TAREFA CURTA:
Copie fielmente, do texto sobre o reconhecimento facial no FBI, o trecho que vai de "Legisladores e outros" até "de baixo risco.".

TEXTO FORNECIDO:
==*==

Agentes do FBI estão usando reconhecimento facial sem treinamento adequado

FBI agents are using facial recognition without proper training

O Bureau Federal de Investigação (FBI) dos Estados Unidos realizou dezenas de milhares de pesquisas de reconhecimento facial usando software de fornecedores externos nos últimos anos. No entanto, apenas 5% dos 200 agentes com acesso à tecnologia fizeram o curso de treinamento de três dias do bureau sobre como utilizá-la, revela um relatório do Government Accountability Office (GAO) neste mês. O bureau não possui uma política de uso de reconhecimento facial em vigor para proteger a privacidade, os direitos civis ou as liberdades civis.

Legisladores e outros preocupados com o reconhecimento facial têm afirmado que é necessário um treinamento adequado sobre a tecnologia e como interpretar seus resultados para reduzir o uso indevido ou erros, embora alguns especialistas afirmem que o treinamento pode levar as autoridades policiais e o público a considerar o reconhecimento facial de baixo risco.

Desde a falsa prisão de Robert Williams perto de Detroit em 2020, surgiram nos EUA vários casos de prisões após um modelo de reconhecimento facial identificar erroneamente uma pessoa. Alonzo Sawyer, cujo sofrimento se tornou conhecido nesta primavera, passou nove dias na prisão por um crime que não cometeu. A falta de treinamento em reconhecimento facial no FBI veio à tona em um relatório do GAO que examina as proteções em vigor quando as autoridades policiais federais utilizam a tecnologia. O relatório foi compilado a pedido de sete membros democratas do Congresso.

A autora do relatório e diretora de Segurança Interna e Justiça do GAO, Gretta Goodwin, afirma, por e-mail, que não encontrou evidências de prisões falsas devido ao uso de reconhecimento facial por uma agência federal de aplicação da lei. Um porta-voz do FBI se recusou a responder perguntas sobre o relatório do GAO para esta história.

==*==

LINHAS:
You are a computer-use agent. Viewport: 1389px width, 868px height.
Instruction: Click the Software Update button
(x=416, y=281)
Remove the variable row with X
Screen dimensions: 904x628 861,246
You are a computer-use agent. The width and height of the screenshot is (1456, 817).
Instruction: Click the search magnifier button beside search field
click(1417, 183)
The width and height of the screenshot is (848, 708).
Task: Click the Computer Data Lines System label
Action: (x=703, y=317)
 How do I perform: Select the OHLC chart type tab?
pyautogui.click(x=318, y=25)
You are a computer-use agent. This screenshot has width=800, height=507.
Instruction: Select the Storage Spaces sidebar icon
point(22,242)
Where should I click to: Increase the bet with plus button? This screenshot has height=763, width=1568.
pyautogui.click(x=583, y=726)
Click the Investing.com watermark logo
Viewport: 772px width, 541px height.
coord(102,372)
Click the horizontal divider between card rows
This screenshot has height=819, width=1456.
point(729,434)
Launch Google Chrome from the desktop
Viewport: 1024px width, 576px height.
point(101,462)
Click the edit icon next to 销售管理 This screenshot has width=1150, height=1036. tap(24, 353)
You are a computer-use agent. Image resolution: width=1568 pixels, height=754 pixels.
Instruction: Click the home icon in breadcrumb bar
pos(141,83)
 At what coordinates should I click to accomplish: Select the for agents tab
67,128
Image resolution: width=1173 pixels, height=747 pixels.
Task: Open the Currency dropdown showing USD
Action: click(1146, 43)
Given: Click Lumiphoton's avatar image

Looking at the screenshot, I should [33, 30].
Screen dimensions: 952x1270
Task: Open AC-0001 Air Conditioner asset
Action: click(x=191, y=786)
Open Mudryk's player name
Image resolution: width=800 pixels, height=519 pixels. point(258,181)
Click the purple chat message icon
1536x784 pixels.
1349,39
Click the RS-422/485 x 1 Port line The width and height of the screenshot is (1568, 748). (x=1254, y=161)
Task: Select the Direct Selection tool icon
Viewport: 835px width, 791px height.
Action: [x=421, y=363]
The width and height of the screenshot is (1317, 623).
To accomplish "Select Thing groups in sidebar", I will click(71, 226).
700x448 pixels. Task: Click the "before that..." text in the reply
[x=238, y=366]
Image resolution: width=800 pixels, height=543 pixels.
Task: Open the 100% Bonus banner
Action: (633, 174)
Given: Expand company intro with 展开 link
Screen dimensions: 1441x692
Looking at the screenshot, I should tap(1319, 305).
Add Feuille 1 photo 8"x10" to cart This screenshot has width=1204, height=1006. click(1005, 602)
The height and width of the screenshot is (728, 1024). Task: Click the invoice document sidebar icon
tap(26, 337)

==*==

RESPOSTA DA TAREFA:
Legisladores e outros preocupados com o reconhecimento facial têm afirmado que é necessário um treinamento adequado sobre a tecnologia e como interpretar seus resultados para reduzir o uso indevido ou erros, embora alguns especialistas afirmem que o treinamento pode levar as autoridades policiais e o público a considerar o reconhecimento facial de baixo risco.